_What you are asked to do_: Output only how many lines below contain "icon".

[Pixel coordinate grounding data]
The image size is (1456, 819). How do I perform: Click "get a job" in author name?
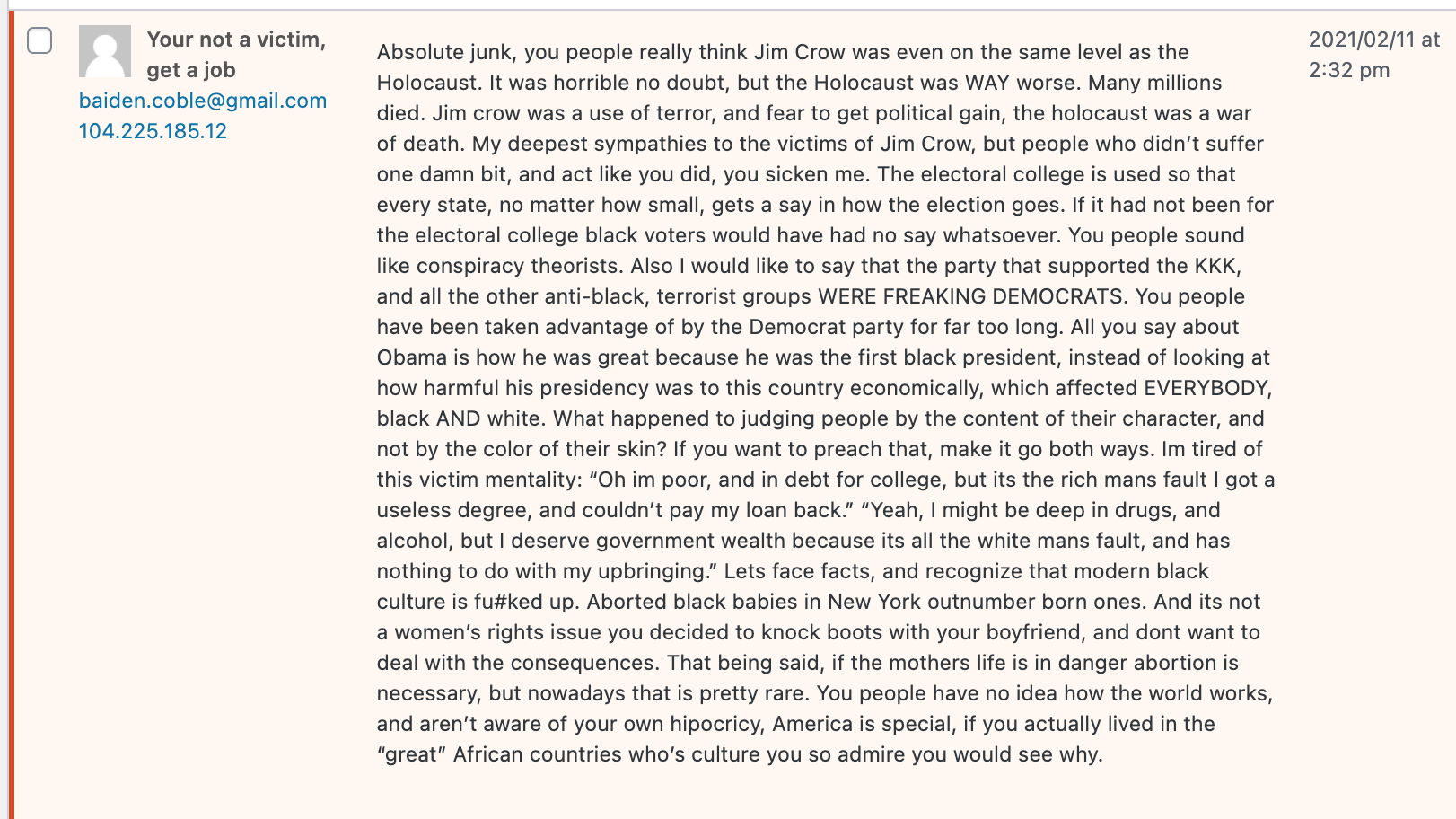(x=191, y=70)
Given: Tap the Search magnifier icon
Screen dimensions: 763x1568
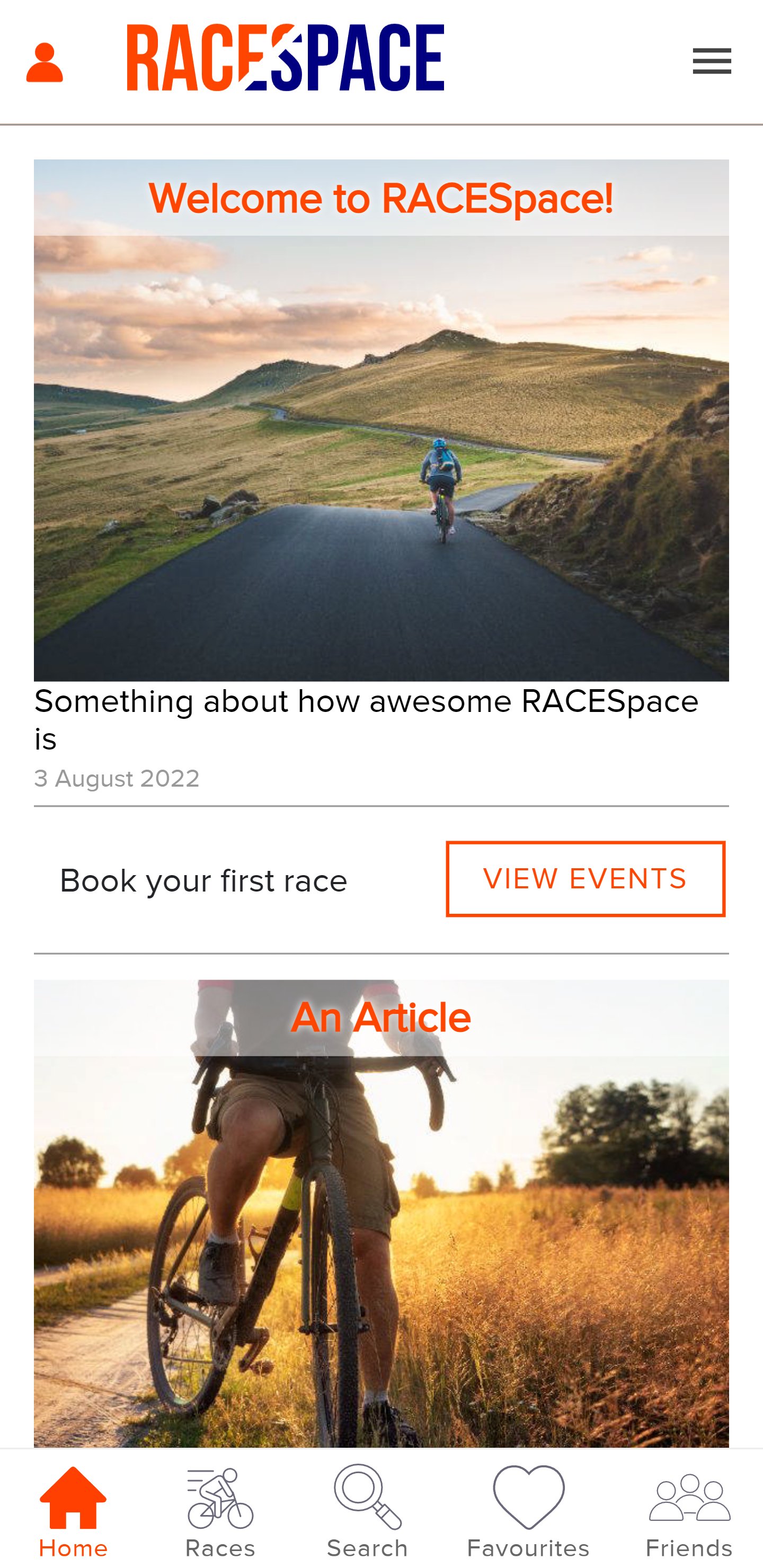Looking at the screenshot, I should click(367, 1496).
...
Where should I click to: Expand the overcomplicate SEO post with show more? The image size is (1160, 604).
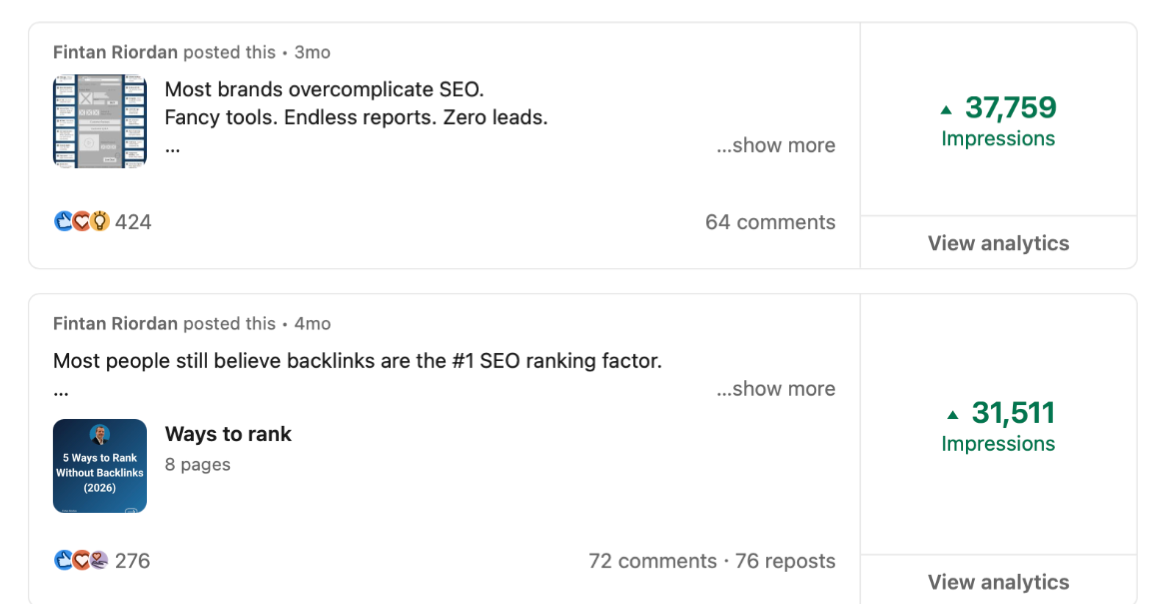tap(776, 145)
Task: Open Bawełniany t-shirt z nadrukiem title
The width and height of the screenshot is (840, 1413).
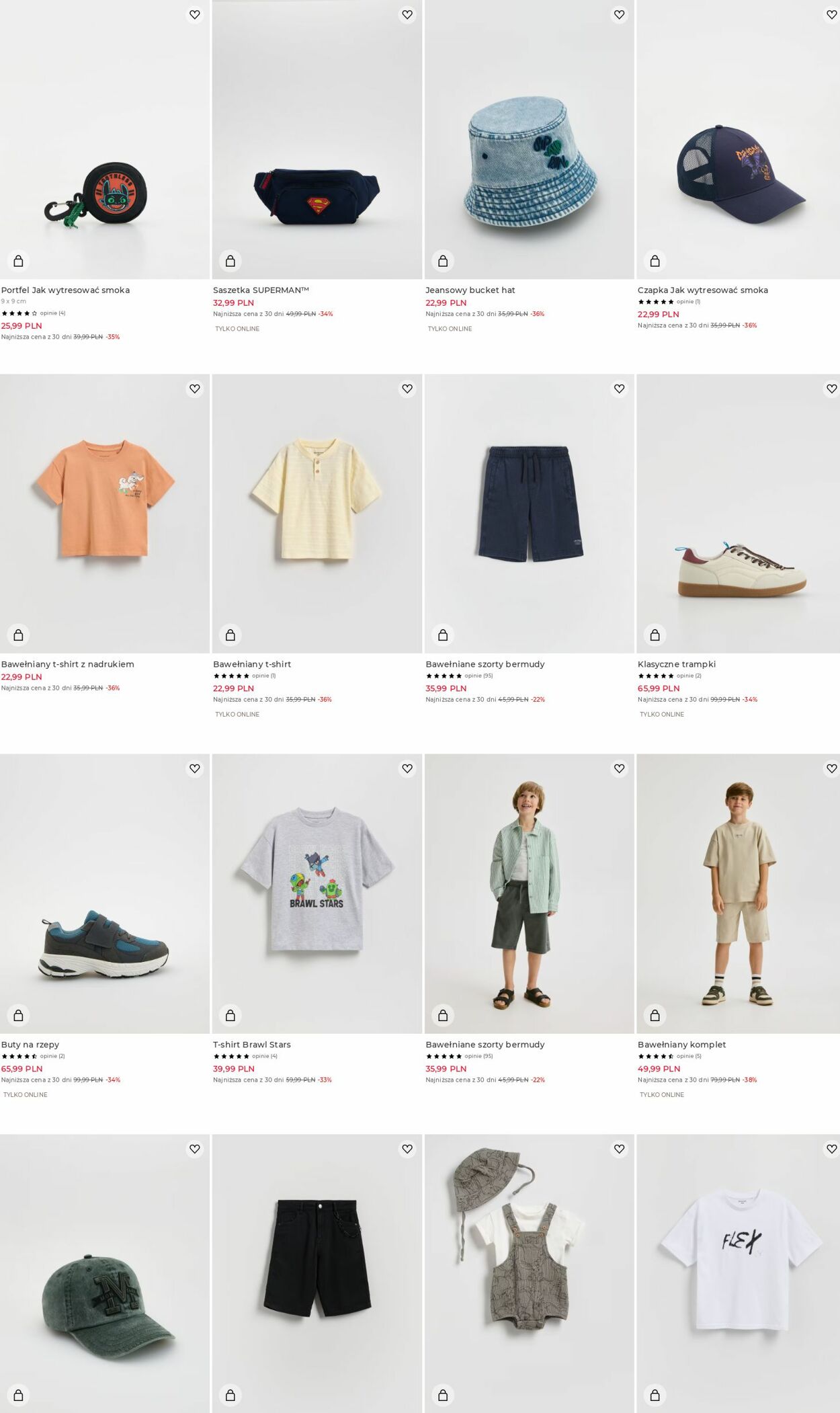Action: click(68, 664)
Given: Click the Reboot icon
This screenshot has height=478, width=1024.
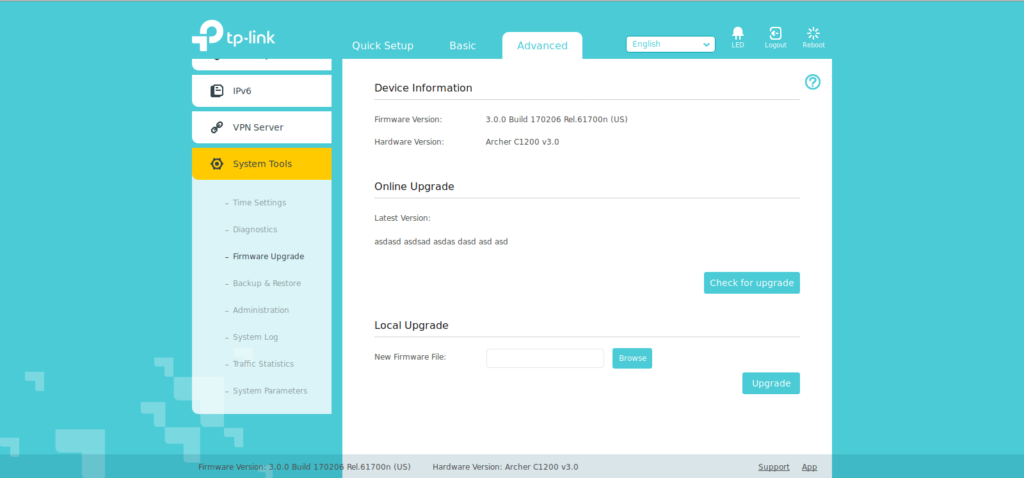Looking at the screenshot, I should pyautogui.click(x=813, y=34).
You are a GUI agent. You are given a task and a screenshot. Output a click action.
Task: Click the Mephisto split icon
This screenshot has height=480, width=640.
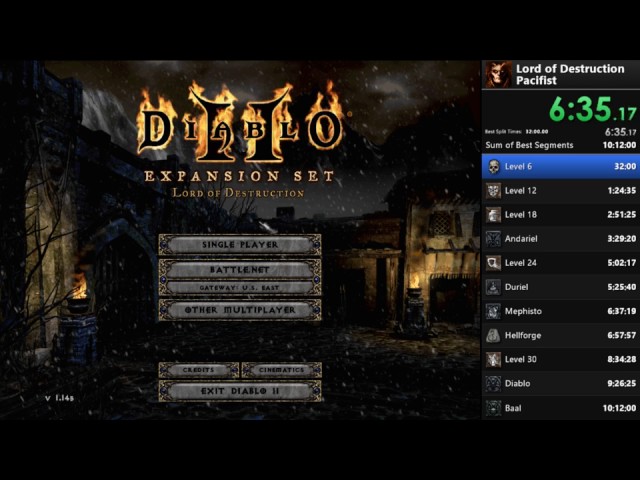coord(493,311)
==
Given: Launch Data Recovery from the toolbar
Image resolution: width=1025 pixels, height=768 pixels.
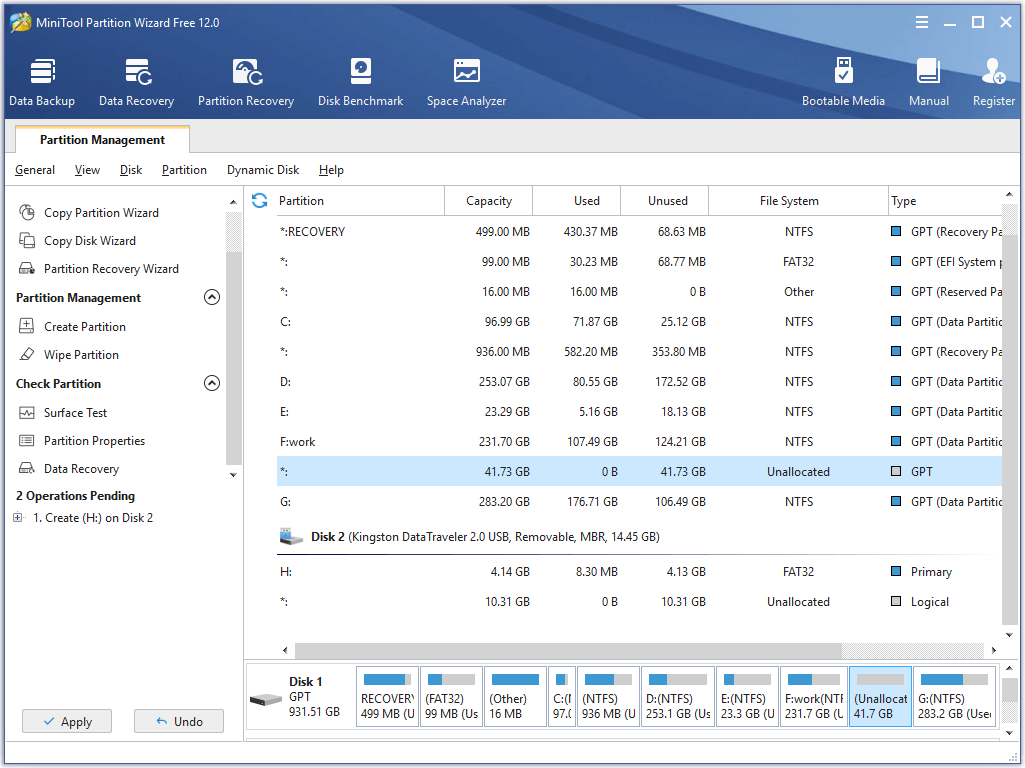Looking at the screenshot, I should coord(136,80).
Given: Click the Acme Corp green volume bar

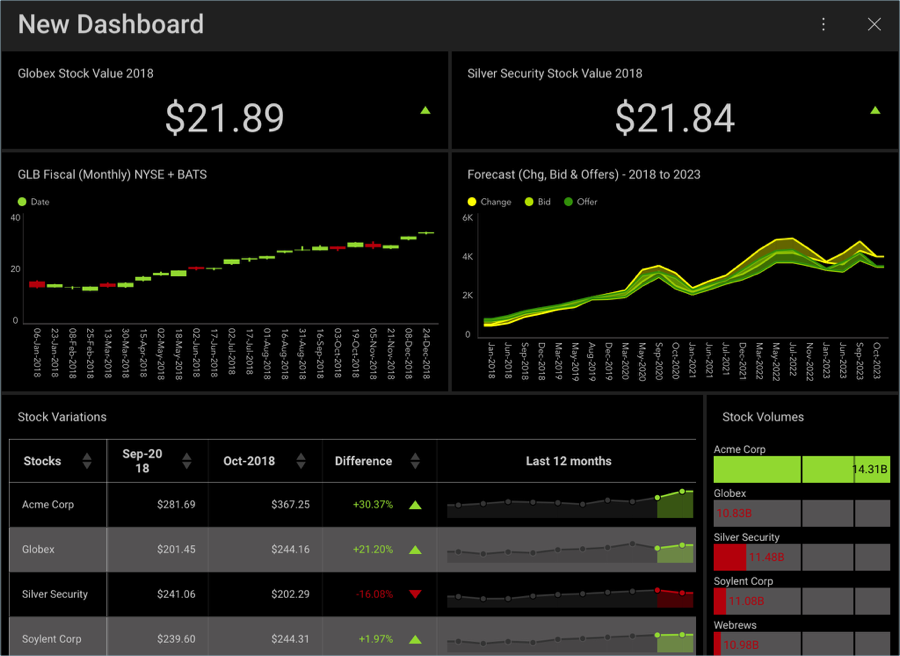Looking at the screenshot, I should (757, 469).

_Result of the exercise_: 3